Ordan ver elini, Arnavutköy.. Ordan ver elini Emirgan..
O Sanat Turu'nu "Ankara Mektubu" başlığı altında Serpil'in kaleminden okuyacaksınız. Ben minik bir giriş yapacağım..
***
Fotoğraf makinesi insanı ve doğayı birebir yansıtan resimler çekmeye başlayınca, "Rus Sanatçılar da, fotoğraf gibi resim yapmak marifet değil" demişler ve denemelere başlamışlar..
Rus Avangardı, yani "Rus Öncüleri" denen akım çıkmış ortaya, 1800'lerin sonu, 1900'lerin başında..
Devrime dek işler iyi gitmiş.. Lenin, bu "Yeni"lere soğuk durmuş, devrimci olmasına rağmen.. Ama
1924'te ölümü ile partiyi ve devleti ele geçiren Stalin kökünden yasaklamış..
Sanatçı ruhu, yasağı kabullenir mi?. Bazıları yer altına inmiş.. Bazıları da, sanatsal güçlerini başka alanlara kaydırmışlar.. Tiyatro dekorları..
Mimari.. Ve tasarım.. Uzay ve robot tasarımları çizmeye başlamışlar..
İslam çıkıp resmi yasaklayınca, nasıl "Hat ve tezyin sanatı" doğmuş, tarihin en büyük hattatları ve tezyinatçıları, yani süslemecileri yetişmişse,
Rusya'da da Uzay, ışık, kozmoz üzerine grafiksel tasarımlar.. Kızıl Gezegen Mars'ı çizmişler.. Güneş'i zapt edip getirecek ve dünyada, hele Rusya'da öldürücü kışları önleyecek robotların ve füzelerin tasarımlarına girişmişler..
"Güneşe akın var akın..
Güneşin zabtı yakın" diyen Nâzım'ın kaynağı o işte..
Yıllar sonra, Alman bilim adamı von Braun, bir şekilde bu tasarımları ele geçirmiş. Onlardan yola çıkıp İkinci Dünya Savaşı'nda Londra'yı bombalayan V1 ve V2 füzelerini yapmaya başlamış.

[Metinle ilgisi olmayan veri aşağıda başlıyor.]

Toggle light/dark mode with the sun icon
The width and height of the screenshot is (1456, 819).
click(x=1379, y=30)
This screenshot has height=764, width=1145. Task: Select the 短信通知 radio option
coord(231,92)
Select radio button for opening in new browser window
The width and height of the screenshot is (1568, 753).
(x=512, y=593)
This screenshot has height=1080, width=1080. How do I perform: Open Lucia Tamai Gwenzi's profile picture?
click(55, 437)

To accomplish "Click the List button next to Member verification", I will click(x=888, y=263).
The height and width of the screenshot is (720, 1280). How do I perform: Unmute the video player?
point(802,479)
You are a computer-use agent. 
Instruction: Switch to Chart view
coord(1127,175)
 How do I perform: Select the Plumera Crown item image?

Ruslar, bu tasarımlar üzerine bina ettikleri çalışmalara Uzay'a gitmek için kolları sıvarken, Savaştan sonra von Braun'u ülkesine getiren Amerika, bu Nazi'yi asacağına, kurduğu
NASA'nın (Ulusal Havacılık ve Uzay Dairesi) başına getirip "Füzelerini burda yap" demiş..
Rus Avangardları'nın yasağı delmek için icat ettikleri "Kozmizm" akımıyla başlayan Uzay'ın Zaptı'nın ilk adamı, Kozmonot Gagarin işte o..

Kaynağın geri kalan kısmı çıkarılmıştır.